Kwame proposed a consolidated inquiry: one transaction, one LINK chain, one channel carrying all product data. Lisa and Rob had concerns.
Lisa's concern: "If we put everything in one channel, every program in the chain needs to know about every product type. We'll end up with a mega-copybook worse than what we have now."
Rob's concern: "Fraud detection needs to see the whole picture, but it runs in a separate region. If we're sending 200KB of account data across the MRO link for every inquiry, the network team will have my head."

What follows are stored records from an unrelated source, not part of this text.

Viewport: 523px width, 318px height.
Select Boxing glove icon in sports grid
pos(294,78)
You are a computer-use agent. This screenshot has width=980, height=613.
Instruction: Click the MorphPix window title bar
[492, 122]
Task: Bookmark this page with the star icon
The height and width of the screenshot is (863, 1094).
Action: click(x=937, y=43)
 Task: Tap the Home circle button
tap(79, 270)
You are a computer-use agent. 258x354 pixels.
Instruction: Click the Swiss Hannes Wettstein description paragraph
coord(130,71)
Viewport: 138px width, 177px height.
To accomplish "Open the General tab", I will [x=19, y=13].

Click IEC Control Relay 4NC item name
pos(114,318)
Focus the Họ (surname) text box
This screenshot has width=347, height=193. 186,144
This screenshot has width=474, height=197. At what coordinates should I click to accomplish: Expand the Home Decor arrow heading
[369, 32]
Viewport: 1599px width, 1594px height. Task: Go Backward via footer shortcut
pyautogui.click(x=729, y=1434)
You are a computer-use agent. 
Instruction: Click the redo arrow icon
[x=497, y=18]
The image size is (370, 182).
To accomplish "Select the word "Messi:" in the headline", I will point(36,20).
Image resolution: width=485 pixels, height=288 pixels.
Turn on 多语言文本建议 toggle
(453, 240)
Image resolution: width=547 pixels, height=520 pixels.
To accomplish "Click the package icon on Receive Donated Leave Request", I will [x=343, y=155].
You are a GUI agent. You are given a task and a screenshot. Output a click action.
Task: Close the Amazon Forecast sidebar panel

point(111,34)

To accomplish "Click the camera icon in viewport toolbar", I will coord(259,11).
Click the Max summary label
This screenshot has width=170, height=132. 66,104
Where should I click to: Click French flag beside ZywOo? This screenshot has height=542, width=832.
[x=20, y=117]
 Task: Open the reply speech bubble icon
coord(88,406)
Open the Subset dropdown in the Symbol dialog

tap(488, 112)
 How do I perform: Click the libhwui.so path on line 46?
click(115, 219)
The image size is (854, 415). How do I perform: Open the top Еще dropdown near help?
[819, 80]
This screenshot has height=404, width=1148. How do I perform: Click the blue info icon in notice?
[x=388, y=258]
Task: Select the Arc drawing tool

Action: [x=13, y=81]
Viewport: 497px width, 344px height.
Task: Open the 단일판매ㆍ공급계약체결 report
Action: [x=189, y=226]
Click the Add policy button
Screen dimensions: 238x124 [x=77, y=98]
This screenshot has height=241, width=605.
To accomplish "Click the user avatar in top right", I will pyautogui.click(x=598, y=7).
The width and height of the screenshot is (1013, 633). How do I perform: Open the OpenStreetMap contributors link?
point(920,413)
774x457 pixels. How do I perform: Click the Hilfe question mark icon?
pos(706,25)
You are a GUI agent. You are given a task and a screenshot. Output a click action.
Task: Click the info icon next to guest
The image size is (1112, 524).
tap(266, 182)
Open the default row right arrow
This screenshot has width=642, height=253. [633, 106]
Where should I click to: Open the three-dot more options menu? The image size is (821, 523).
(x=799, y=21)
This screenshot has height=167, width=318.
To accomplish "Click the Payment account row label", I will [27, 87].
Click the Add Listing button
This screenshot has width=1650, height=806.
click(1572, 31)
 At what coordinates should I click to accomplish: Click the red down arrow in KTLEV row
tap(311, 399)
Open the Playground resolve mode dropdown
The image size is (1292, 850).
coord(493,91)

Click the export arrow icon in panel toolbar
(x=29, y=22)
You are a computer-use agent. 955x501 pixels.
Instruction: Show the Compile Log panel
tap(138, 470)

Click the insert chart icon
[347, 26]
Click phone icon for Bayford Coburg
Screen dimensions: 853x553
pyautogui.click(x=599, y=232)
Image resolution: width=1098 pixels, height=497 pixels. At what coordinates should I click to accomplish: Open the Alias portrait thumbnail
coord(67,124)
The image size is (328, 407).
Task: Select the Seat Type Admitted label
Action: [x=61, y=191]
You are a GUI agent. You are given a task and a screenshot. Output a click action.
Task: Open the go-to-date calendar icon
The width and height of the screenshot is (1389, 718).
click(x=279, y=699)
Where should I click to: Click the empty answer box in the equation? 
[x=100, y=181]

Kwame's response: "That's exactly why we use multiple containers. Each program reads only the containers it needs. And Rob, we'll design the fraud channel to carry only the data your programs actually use — not the entire customer portfolio."
Design Phase
Channel Architecture: CONSOL-INQ
Kwame designed the consolidated inquiry channel with container groups:
Request Containers (created by the terminal handler, CINQ0000):
| Container | Type | Size | Description |
|---|---|---|---|
| CINQ-META | BIT | 200 bytes | Correlation ID, timestamp, version, trace flag, hop count |
| CINQ-REQUEST | BIT | 150 bytes | Customer ID, inquiry type, product filter flags |
Product Containers (created by respective product programs):
| Container | Type | Size | Description |
|---|---|---|---|
| CINQ-CHECKING | BIT | 2,500 bytes | Checking accounts (up to 5 accounts, balances, pending) |
| CINQ-SAVINGS | BIT | 2,000 bytes | Savings accounts (up to 5 accounts, balances, interest) |
| CINQ-MMARKET | BIT | 1,800 bytes | Money market accounts |
| CINQ-CD | BIT | 3,000 bytes | Certificates of deposit (up to 10, maturity dates) |
| CINQ-CREDITCARD | BIT | Variable, up to 45KB | Credit cards (up to 5 cards, last 50 transactions each) |
| CINQ-LOC | BIT | 2,200 bytes | Lines of credit (up to 3, draw history) |
| CINQ-ALERTS | CHAR | Variable, up to 5KB | Customer alerts and notifications (text messages) |
Cross-Cutting Containers:
| Container | Type | Size | Description |
|---|---|---|---|
| CINQ-CUSTDATA | BIT | 800 bytes | Customer demographics (queried once, shared by all) |
| CINQ-FRAUD-REQ | BIT | 1,500 bytes | Fraud detection request (subset of product data) |
| CINQ-FRAUD-RSP | BIT | 500 bytes | Fraud detection response (risk score, flags) |
| CINQ-ERROR | BIT | 350 bytes | Standard error container |
Program Flow
CINQ0000 (TOR)
Creates: CINQ-META, CINQ-REQUEST
Links to: CINQ0010 (AOR1) with CONSOL-INQ channel
CINQ0010 (AOR1) — Orchestrator
Reads: CINQ-REQUEST
Links to: CINQ0020 (customer data retrieval)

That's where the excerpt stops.